### What is required
Read through the lines below for the string "Icons" and copy each one that has it.

### Dataset records
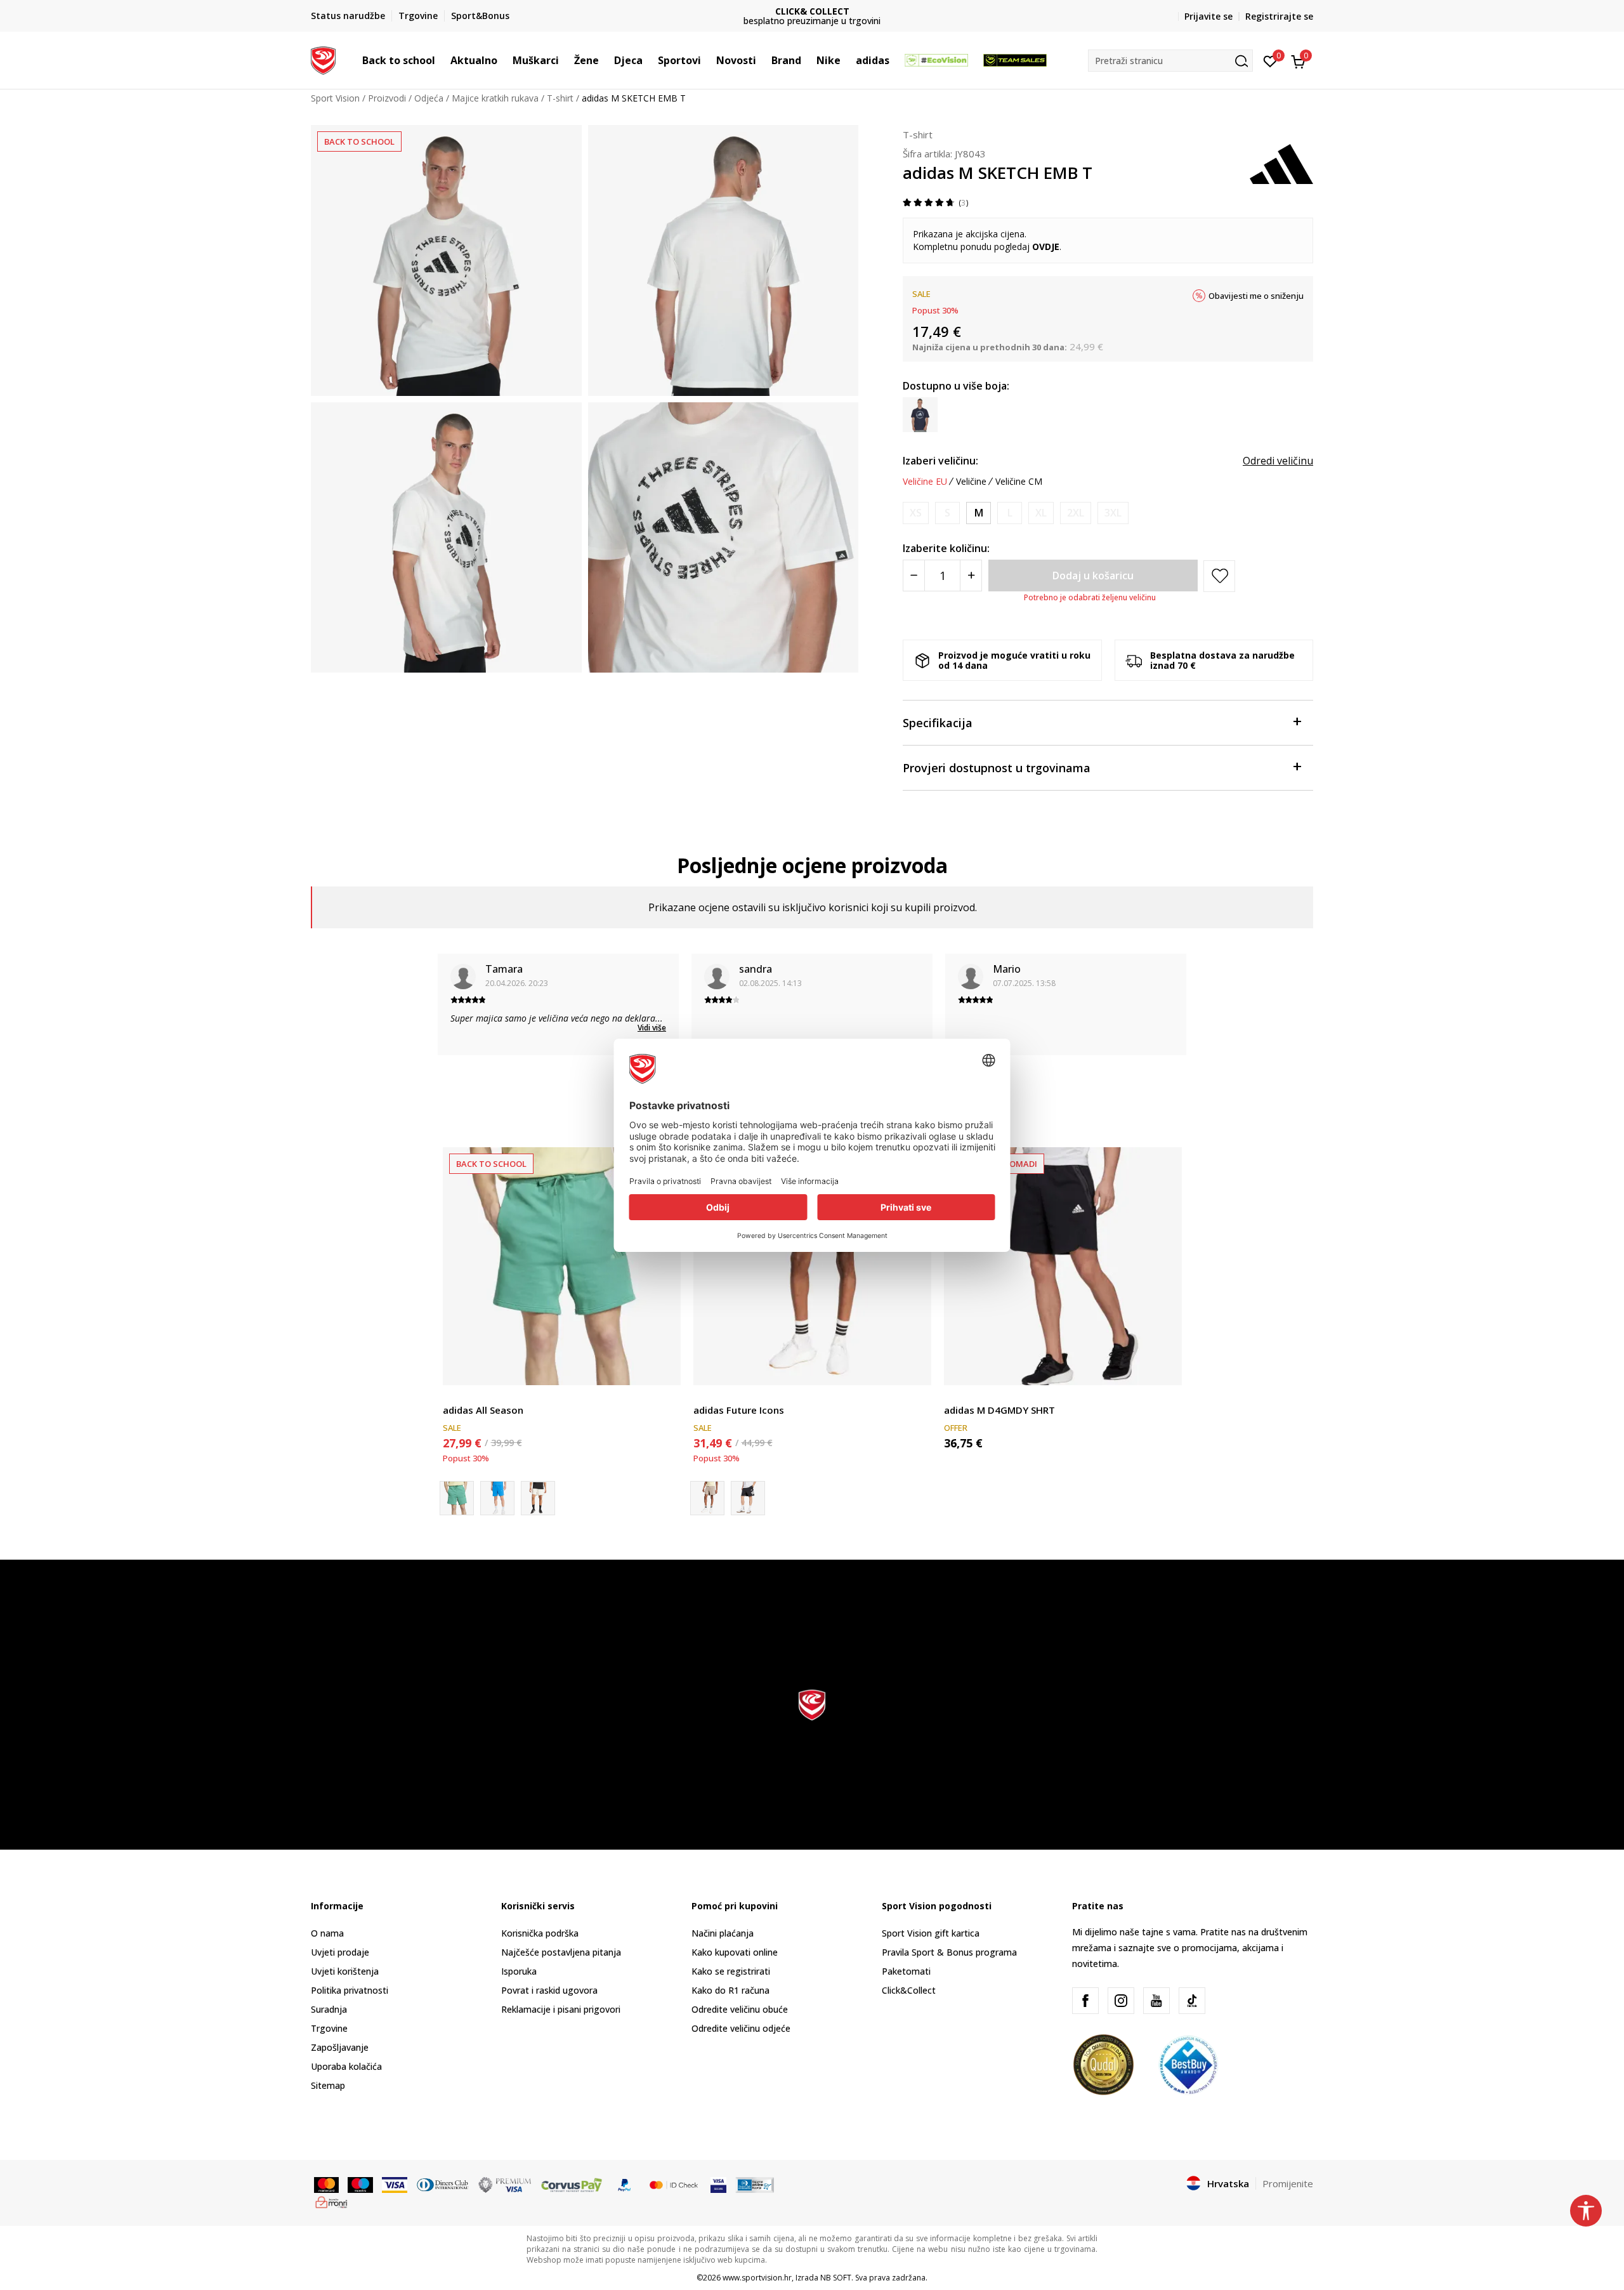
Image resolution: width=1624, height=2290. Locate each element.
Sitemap (328, 2085)
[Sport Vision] (323, 59)
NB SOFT (835, 2277)
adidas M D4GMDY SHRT (999, 1410)
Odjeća (428, 98)
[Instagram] (1121, 2000)
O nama (327, 1933)
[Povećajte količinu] (971, 575)
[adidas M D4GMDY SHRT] (1063, 1266)
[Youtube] (1156, 2000)
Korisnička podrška (540, 1933)
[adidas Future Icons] (812, 1266)
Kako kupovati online (734, 1952)
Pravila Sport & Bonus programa (949, 1952)
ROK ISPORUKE (812, 11)
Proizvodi (387, 98)
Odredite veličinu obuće (739, 2009)
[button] (441, 60)
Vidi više (652, 1027)
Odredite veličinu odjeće (740, 2028)
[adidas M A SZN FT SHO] (497, 1498)
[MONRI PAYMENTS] (331, 2201)
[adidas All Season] (562, 1266)
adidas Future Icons (738, 1410)
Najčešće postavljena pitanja (561, 1952)
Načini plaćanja (722, 1933)
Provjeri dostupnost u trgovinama (996, 767)
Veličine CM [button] (1018, 482)
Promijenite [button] (1287, 2183)
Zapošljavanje (340, 2047)
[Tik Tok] (1192, 2000)
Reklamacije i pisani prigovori (560, 2009)
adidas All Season (483, 1410)
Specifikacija (937, 722)
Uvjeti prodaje (340, 1952)
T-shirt (560, 98)
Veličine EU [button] (925, 482)
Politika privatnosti (349, 1990)
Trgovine (329, 2028)
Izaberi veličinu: (940, 460)
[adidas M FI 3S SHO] (747, 1498)
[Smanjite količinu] (914, 575)
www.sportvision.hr (757, 2277)
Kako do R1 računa (730, 1990)
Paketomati (906, 1971)
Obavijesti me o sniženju (1256, 295)
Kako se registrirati (730, 1971)
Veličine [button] (971, 482)
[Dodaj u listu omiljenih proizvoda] (663, 1368)
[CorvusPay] (571, 2184)
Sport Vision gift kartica (930, 1933)
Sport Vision (335, 98)
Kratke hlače (468, 1396)
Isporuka (519, 1971)
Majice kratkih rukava (495, 98)
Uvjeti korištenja (345, 1971)
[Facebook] (1085, 2000)
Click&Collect (909, 1990)
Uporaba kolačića (346, 2066)
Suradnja (329, 2009)
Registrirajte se (1279, 16)
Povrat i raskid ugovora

### Answer space
[adidas Future Icons] (812, 1266)
adidas Future Icons (738, 1410)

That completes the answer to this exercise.